筋力トレーニングとテコの原理

トレーニングの強度をきちんと把握するには、ちょっとだけ物理や数学の知識が必要になります。

例えば、「スポーツと作用と反作用の関係」だとか「慣性とスポーツと肉体改造」で書いたのもそういう種類の話です。

今回は気分を新たに、テコの原理と筋力トレーニングの関係について解説してみたいと思います。

テコの原理

テコの原理の解説を詳しく行っていると文章が膨大になるので、筋トレに直結する部分にポイントを絞って解説しましょう。

次のように、シーソー型のテコを思い浮かべてください。

テコ

左の端っこが力を加える点「力点」
真ん中の支えが「支点」
右端の重りが乗っている部分が「作用点」
となります。

懐かしい小学校時代の知識がよみがえって来たでしょうか?(笑)。

さて、ここで左側の力点に力を加えて、このシーソーを動かそうとしていると仮定しましょう。
このとき、支点から作用点までの距離が短いシーソーと、反対にものすごく長いシーソーがあったとしたら、どちらがより小さな力で動かせるでしょうか?

テコ2

答えは簡単ですね。
もちろんAの支点から作用点までの距離が短いシーソーの方です。

重さが同じなら、支点から作用点までの距離が短いほど、重りを動かす範囲が小さくなる分だけ、必要な力も少なくて済むということです。

筋力トレーニングへの応用

テコの原理が筋トレを行う上でなぜ重要になってくるかというと、上のシーソーのように重心の位置によってトレーニング負荷が大きく変わる場合があるからです。

例を挙げて説明しましょう。

例えば腹筋運動を行う場合、力を発揮する筋肉は腹筋で、支点は腹筋のすぐ近く(胸の下あたり)ですから、この2つはかなり近い位置にあるわけです。

そして、重り(動かす対象)となるのはお腹から上の上半身になりますが、ここでは腕の位置に注目してみましょう。

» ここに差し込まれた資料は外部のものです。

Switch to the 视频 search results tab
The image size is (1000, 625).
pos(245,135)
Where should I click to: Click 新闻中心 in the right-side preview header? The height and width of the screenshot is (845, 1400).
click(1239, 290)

腕を胸の上に乗せていた場合、腕の重さが胸の部分にかかり、支点にかなり近い部分に重りを置いているような状態になります。

重心の位置によって、トレーニング負荷が変わります

しかし逆に、手を頭に添えていたら重心は支点から遠ざかり、その分だけ筋トレ負荷は高くなります。

ちょっと応用編として、レッグエクステンションのような筋トレマシンを使う場合の例もご紹介しておきましょう。

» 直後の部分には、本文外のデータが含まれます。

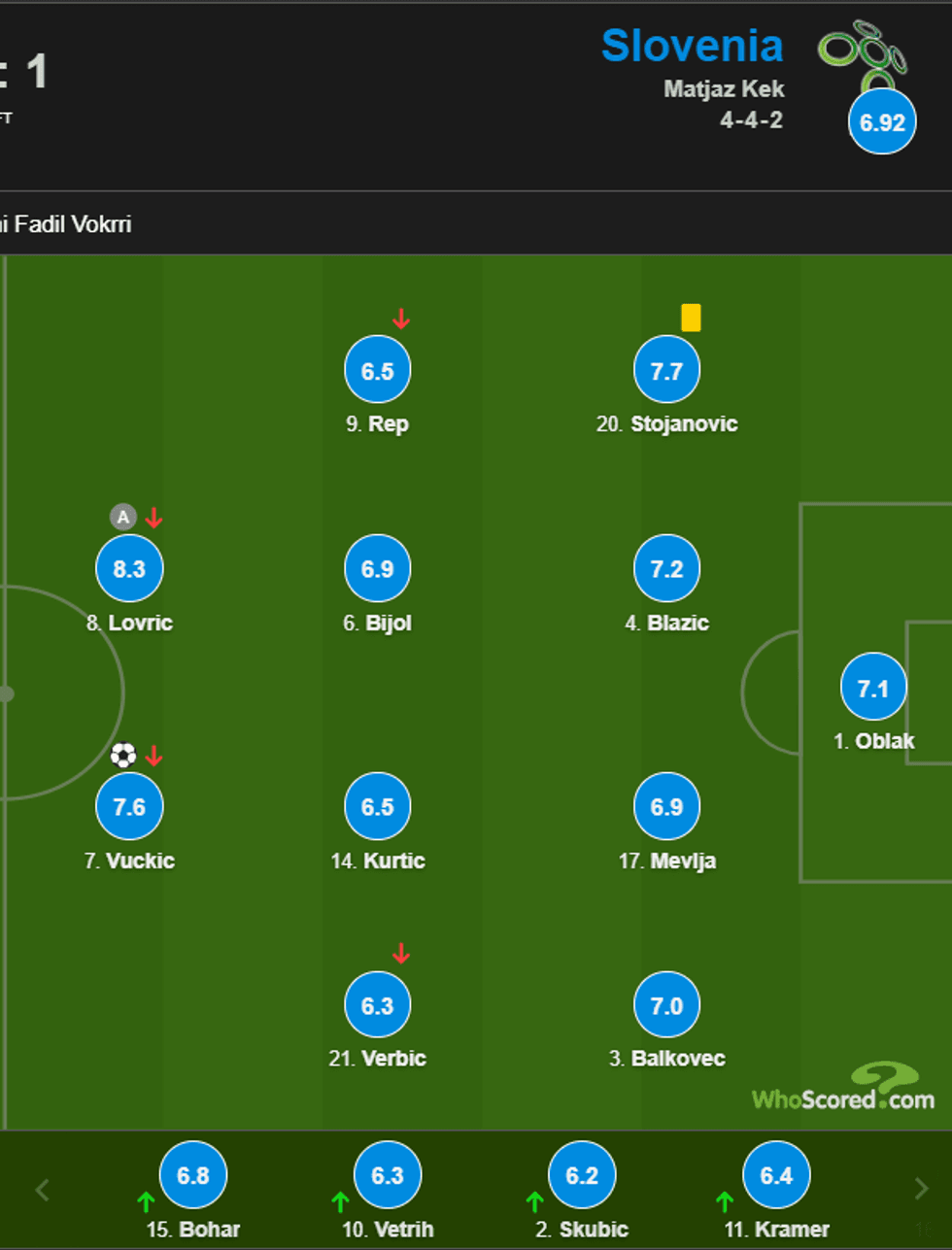Click the goal ball icon above Vuckic
The height and width of the screenshot is (1250, 952).
123,755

レッグエクステンションでは、力点は大腿四頭筋、支点はヒザの関節になります。

だから、パッドの位置をヒザから遠ざけるほど、同じウェイト設定でもトレーニング負荷としては「重く」なるということです。

レッグエクステンションとパッドの位置

一見同じ重さでトレーニングしているように見えても、このように微妙な違いによってトレーニング負荷が変わることはよくあります。

筋力トレーニングの方法を考えたり、セット数や回数、重量を記録して比較する場合は、テコの原理についても頭の片隅に入れて置くようにすると良いでしょう。